╭─ DATA EXCERPTS

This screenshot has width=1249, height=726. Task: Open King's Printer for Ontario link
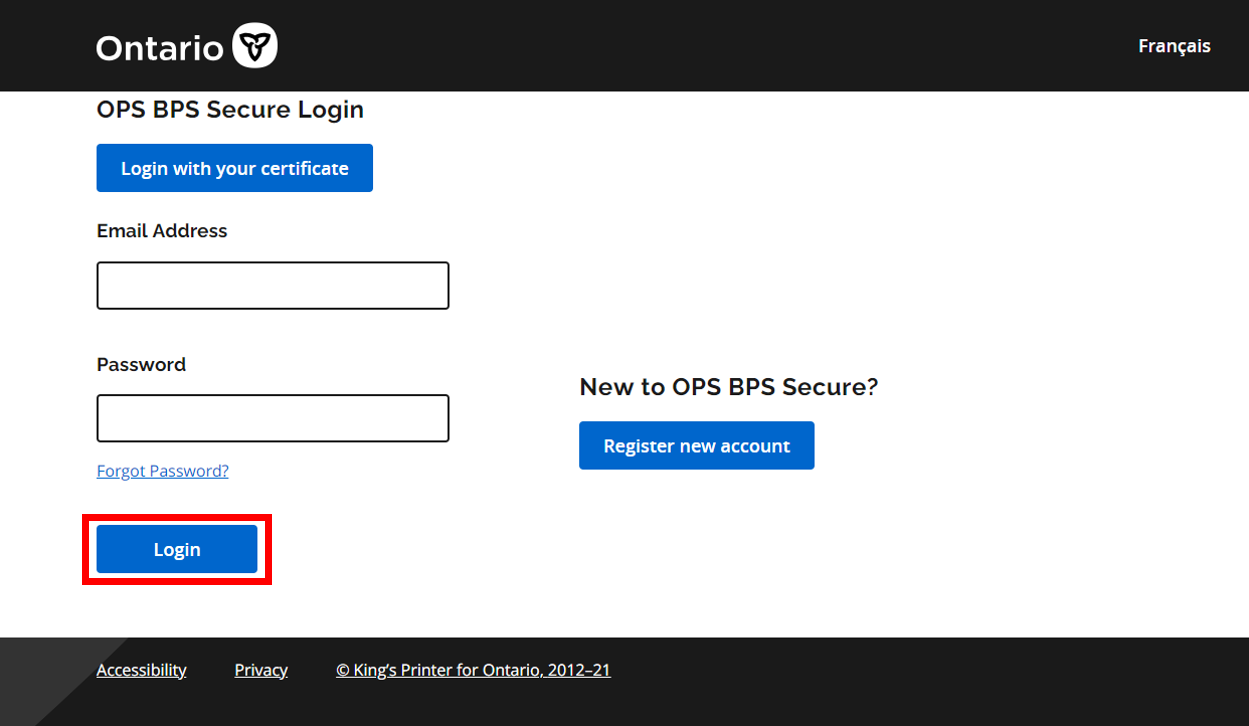point(482,670)
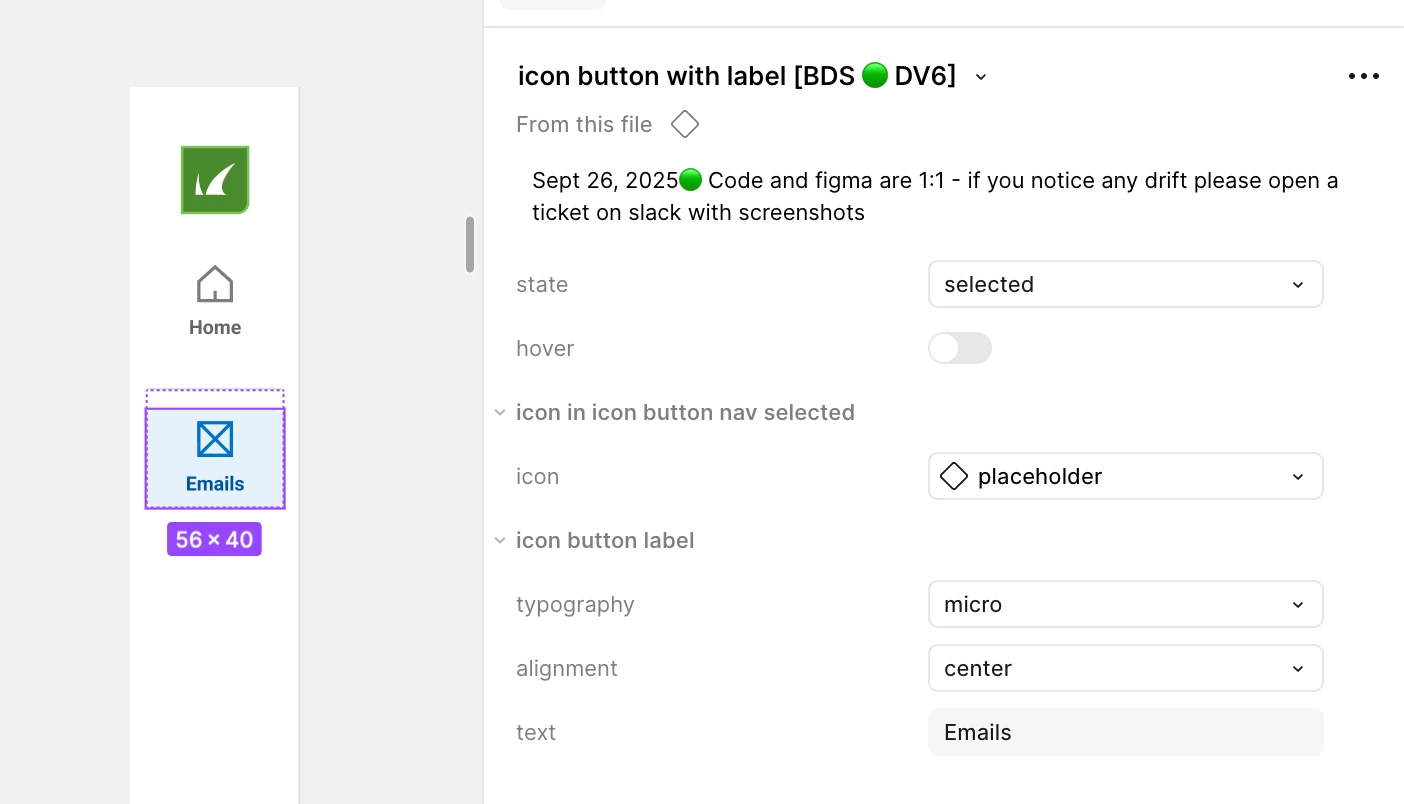Open the state dropdown showing selected
This screenshot has height=804, width=1404.
1125,285
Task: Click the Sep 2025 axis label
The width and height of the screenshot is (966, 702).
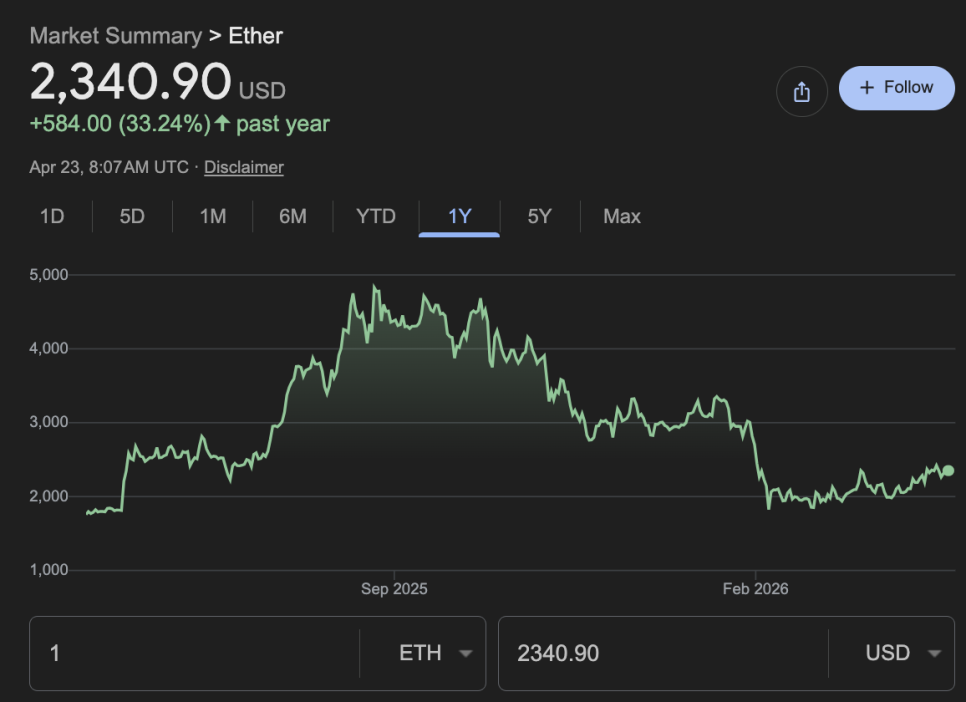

╰─

GOAL OF THE EXERCISE >> Set down every record once more, word for word, without pictures.

TASK RESULT >>
This screenshot has width=1249, height=726. Task: Open King's Printer for Ontario link
point(482,670)
Open the state dropdown showing selected
This screenshot has height=804, width=1404.
1125,285
Task: Click the Sep 2025 axis label
The width and height of the screenshot is (966, 702).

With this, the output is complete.